This isn't a bug with
TinyMCE AFAICT, it's a bug in TWiki.
When you paste UTF8 characters into the
TinyMCE editor and then save the topic, TWiki dies. The reason is the UTF-8 encoding is carried through to the write of the actual file in
RcsFile, which blows up because the stream is not open for UTF-8. I have been unable to work out how a standard form submission can carry UTF8 through to that stage, especially considering that the same content is passed through from a textarea without triggering this problem.
Setting Normal priority, as no-one seems much interested in UTF-8. Not interested to fix any of the bugs, that is.
Testcase is
Item4583 (currently disabled for WYSIYG editing)
--
TWiki:Main.CrawfordCurrie
- 13 Sep 2007
This is a serious bug because
it deleted the whole topic when it happened to me on
Item4583. We need to fix it regardless of where it's located otherwise we can't use TMCE.
As I have said many times, until we get the time/effort to do
TWiki:Codev.UnicodeSupport
, which is a significant piece of work, particularly optimising performance back to normal if possible, and dealing with Perl Unicode issues,
any use of Perl Unicode characters in TWiki is a bug and must be eliminated. Since TMCE is introducing the Unicode characters it's TMCE that should avoid this regression.
If someone pastes UTF-8 into TMCE, it's essential that TMCE (or more likely the backend plugins) converts this to the site character set. This is not hard, there's already a TWiki.pm routine to do exactly this.
The other part of this is to find out why Perl Unicode mode is being turned on (there are sites running in UTF-8 today for Japanese/Chinese etc - breaks
WikiWords but doesn't turn on these characters.

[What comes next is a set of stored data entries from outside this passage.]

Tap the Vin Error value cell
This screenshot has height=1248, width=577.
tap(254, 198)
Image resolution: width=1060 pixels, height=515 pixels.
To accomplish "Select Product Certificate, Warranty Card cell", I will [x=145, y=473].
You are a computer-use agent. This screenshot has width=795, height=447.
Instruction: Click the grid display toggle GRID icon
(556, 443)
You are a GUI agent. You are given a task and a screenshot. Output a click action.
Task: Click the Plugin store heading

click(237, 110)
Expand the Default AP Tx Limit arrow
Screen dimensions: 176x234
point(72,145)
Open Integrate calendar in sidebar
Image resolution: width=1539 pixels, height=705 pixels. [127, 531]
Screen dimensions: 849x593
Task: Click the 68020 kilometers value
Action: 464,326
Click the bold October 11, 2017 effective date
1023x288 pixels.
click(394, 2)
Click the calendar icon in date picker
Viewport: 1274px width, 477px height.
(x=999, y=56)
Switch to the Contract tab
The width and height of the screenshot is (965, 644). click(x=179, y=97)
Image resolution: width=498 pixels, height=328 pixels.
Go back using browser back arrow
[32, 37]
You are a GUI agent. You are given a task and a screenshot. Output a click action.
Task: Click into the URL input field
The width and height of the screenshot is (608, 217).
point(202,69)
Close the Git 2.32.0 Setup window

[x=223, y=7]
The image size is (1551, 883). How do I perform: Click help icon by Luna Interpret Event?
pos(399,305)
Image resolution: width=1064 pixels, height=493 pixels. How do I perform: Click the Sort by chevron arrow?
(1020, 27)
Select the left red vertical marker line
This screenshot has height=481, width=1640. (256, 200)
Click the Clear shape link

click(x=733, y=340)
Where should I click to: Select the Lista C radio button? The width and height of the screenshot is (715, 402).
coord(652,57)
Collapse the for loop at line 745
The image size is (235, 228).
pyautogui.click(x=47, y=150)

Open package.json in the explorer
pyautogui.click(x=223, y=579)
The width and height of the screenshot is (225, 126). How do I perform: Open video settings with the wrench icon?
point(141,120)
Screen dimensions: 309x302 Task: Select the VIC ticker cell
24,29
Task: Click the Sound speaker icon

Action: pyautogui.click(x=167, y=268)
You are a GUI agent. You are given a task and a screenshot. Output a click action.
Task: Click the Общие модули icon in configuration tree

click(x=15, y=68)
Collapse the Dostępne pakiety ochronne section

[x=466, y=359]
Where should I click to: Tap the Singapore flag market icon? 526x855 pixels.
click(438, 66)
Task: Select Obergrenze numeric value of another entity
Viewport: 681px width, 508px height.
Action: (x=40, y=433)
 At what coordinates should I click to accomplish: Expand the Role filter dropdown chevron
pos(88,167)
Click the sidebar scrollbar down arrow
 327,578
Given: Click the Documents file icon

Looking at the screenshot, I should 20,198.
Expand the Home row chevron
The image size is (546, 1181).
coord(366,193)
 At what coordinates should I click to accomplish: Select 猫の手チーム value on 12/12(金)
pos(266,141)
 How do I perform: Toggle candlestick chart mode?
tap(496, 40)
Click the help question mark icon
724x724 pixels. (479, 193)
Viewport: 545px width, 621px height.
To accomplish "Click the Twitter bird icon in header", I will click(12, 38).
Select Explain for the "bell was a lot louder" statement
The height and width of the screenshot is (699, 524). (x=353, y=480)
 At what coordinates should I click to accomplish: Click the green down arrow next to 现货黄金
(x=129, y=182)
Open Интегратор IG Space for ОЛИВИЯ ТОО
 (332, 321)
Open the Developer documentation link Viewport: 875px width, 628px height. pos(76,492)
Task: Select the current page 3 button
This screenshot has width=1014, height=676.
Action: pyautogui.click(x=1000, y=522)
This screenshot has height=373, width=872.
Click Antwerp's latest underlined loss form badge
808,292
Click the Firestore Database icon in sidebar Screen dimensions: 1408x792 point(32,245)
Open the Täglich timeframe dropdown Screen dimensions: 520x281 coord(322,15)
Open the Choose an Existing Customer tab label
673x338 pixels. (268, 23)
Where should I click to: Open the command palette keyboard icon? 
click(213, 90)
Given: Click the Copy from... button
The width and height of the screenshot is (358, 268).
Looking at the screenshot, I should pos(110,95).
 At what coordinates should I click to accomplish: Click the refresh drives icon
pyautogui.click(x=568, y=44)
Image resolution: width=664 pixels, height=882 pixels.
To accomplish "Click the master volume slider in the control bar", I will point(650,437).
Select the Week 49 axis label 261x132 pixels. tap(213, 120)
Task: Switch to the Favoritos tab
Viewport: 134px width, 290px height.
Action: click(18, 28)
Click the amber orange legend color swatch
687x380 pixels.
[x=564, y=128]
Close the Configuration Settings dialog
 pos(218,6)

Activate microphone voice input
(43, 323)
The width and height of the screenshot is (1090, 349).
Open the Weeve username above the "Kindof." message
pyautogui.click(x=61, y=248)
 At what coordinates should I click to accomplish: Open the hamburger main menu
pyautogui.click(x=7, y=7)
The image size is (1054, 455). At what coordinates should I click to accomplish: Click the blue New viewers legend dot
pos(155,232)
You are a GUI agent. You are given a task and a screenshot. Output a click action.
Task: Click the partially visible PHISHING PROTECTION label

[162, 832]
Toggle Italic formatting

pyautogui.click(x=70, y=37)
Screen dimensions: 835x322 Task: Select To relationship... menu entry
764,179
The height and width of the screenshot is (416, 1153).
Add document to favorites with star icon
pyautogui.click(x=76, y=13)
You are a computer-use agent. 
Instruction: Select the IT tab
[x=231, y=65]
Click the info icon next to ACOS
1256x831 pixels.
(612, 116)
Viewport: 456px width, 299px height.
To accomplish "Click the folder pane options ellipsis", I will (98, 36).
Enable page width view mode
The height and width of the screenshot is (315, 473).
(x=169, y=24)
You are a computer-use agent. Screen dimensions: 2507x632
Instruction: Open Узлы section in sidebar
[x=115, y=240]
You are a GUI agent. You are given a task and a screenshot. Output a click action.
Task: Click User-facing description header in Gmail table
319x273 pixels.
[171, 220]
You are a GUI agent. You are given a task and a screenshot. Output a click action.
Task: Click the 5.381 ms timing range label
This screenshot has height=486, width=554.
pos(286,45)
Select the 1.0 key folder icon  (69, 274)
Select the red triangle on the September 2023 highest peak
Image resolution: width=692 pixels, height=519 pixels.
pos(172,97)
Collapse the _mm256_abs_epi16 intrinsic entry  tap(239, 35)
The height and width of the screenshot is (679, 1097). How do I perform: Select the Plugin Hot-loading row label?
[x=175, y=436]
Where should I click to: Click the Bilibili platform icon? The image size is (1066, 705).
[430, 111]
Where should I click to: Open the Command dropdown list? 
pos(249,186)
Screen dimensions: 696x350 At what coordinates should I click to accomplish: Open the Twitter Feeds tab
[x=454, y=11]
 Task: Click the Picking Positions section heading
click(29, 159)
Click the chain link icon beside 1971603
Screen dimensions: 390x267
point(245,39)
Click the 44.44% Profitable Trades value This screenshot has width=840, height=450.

This is a release blocker for 4.2 if TMCE is included. You can't have
pasting I18N text causing a topic to be deleted requiring an adminstrator to do a delRev.
--
RichardDonkin - 14 Sep 2007
Update: it only happens on Mozilla. For once, IE does something better than Moz!
--
TWiki:Main.CrawfordCurrie
- 14 Sep 2007
OK, I think I found all the cases in which it can break on FF and IE. There may be more on Safari or Opera.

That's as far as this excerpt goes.